La distinción entre los hechos ciertos y su interpretación o su sistematización es tan fundamental para el investigador como la definición de la verdad. El hecho es siempre verdadero, porque no puede existir en él error ontológico. Pero con esto no se acaba el camino para su elaboración científica. En ésta se presenta el peligro de formular conclusiones prematuras y cometer errores de juicio.
Todo ello impone el respeto a los hechos y al conjunto de hechos, la prudencia en la enunciación de proposiciones científicas, la sobriedad del juicio científico, la modestia tan apreciada por el sabio y que inspira la conciencia de los límites del saber humano; ello favorece la apertura del espíritu y la docilidad del verdadero hombre de ciencia bien lejos de aferrarse a sus propias ideas cuando se presentan insuficientemente fundadas, y, finalmente, ello conduce a examinar sin miedo las opiniones de otro y a juzgarlas.
Cuando se posee esta disposición de ánimo, al respeto por la verdad se une de modo enteramente natural la veracidad; es decir, la concordancia entre las convicciones personales y las posiciones científicas, expresadas por la palabra y por la escritura.

• • •

# [Ejercicio propuesto 1]
Responda a las siguientes preguntas a partir del fragmento:
(a) ¿Por qué el hecho es siempre verdadero?
(b) ¿Qué peligro se presenta en la elaboración científica de los hechos?
(c) ¿Cómo se define la veracidad?
El fragmento y las filas constituyen materiales independientes entre sí.

# [Datos almacenados]
• • •

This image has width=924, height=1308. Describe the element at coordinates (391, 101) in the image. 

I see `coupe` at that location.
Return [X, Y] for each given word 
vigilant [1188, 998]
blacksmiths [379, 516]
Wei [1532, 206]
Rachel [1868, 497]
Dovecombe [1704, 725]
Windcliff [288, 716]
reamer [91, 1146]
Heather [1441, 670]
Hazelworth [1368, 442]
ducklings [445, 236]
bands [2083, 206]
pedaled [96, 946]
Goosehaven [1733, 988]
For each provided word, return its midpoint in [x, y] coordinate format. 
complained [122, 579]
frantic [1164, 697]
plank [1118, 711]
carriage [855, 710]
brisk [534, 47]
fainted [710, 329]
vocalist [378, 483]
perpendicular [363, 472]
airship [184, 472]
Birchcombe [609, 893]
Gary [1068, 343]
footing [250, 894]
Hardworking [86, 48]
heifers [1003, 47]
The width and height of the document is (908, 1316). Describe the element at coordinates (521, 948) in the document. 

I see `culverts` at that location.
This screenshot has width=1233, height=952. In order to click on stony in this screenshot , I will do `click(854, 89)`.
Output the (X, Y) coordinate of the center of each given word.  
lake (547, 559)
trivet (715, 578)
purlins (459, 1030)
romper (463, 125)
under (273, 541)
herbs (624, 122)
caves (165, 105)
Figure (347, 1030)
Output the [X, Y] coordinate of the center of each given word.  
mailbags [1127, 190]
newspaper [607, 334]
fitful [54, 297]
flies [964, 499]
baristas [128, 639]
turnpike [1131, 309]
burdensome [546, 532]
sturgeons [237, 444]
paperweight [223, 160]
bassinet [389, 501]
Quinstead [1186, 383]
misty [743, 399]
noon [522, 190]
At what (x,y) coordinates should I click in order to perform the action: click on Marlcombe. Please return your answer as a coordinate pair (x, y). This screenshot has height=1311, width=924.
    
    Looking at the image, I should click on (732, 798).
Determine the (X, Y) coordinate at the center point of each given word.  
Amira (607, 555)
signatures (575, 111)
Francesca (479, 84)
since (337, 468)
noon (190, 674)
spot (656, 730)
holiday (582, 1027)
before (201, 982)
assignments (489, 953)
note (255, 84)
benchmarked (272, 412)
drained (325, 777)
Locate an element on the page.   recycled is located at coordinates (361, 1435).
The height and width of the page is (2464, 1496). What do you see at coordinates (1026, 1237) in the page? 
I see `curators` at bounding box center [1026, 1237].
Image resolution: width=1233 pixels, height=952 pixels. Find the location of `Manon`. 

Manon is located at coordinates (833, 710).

• • •

# [Ejercicio propuesto 2]
Localice y copie cada línea de las filas que contenga la palabra "order", distinguiendo entre mayúsculas y minúsculas.

# [Respuesta completa 1]
(a) Porque no puede existir en él error ontológico.
(b) El peligro de formular conclusiones prematuras y cometer errores de juicio.
(c) Como la concordancia entre las convicciones personales y las posiciones científicas, expresadas por la palabra y por la escritura.

# [Respuesta completa 2]
This screenshot has width=1233, height=952. In order to click on stony in this screenshot , I will do `click(854, 89)`.
At what (x,y) coordinates should I click in order to perform the action: click on Marlcombe. Please return your answer as a coordinate pair (x, y). This screenshot has height=1311, width=924.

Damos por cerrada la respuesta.